We then generate our Decima2 feature importances and print out the time taken 

In [3]:
st = time.time()
explanation_app = model_feature_importance(X_test,y_test,model,output='text')
et = time.time()
print("Decima2 explanations took "+str(et-st) + " seconds to run")
explanation_app

Decima2 explanations took 1.913661003112793 seconds to run


Unnamed: 0,Feature,Importance
0,MedInc,1.61204
5,AveOccup,1.10874
1,HouseAge,1.05748
6,Latitude,0.94145
7,Longitude,0.82292
4,Population,0.76992
2,AveRooms,0.75381
3,AveBedrms,0.7475


We then generate our SHAP explanations and print out the time taken 

In [4]:
st = time.time()
explainer = shap.Explainer(model, X_test)
shap_values = explainer(X_test,check_additivity=False)
et = time.time()
print("SHAP explanations took "+str(et-st) + " seconds to run")

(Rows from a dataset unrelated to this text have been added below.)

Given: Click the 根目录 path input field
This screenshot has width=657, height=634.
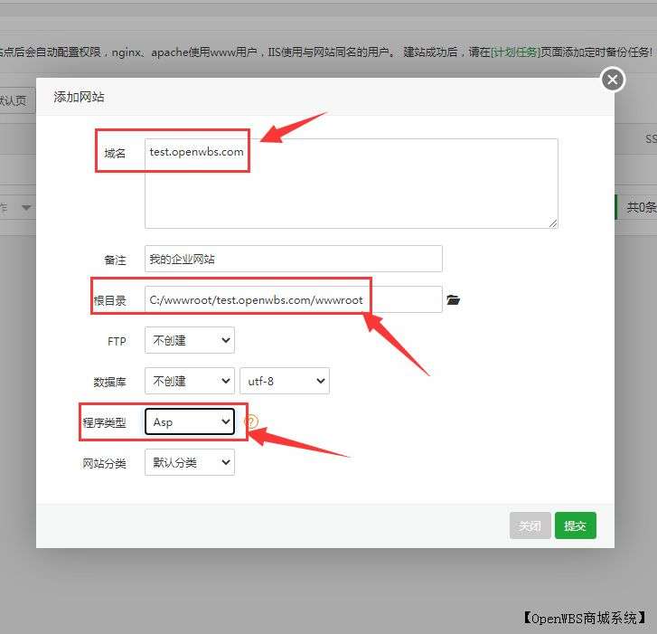Looking at the screenshot, I should 293,299.
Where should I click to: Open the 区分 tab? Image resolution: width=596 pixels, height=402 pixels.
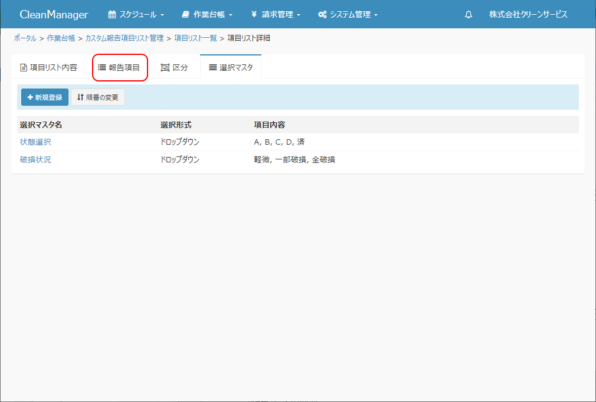tap(175, 67)
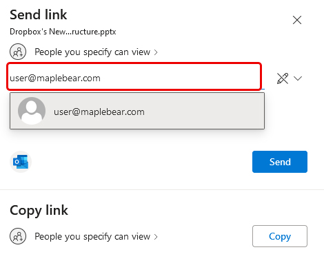Image resolution: width=324 pixels, height=263 pixels.
Task: Click the people icon under Copy link
Action: click(18, 236)
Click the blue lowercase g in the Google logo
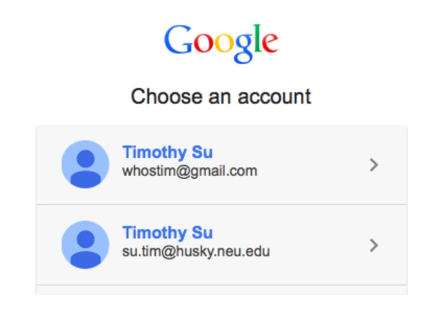 coord(244,48)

SHAP explanations took 27.751878023147583 seconds to run


In [5]:
attributions = shap_values.values.mean(axis=0)
attributions = attributions.reshape(X_test.shape[1])
feature_names(X_test,attributions)

Unnamed: 0,Feature,Importance
0,MedInc,0.12332
6,Latitude,0.07649
7,Longitude,0.0277
2,AveRooms,0.01672
1,HouseAge,0.01238
3,AveBedrms,0.00348
5,AveOccup,0.00317
4,Population,0.00146


From this exampe we can see that both explanation methods agree on the most important feature for this dataset and model, however, our Decima2 explanation method took 1/10 of the time the SHAP algorithm took!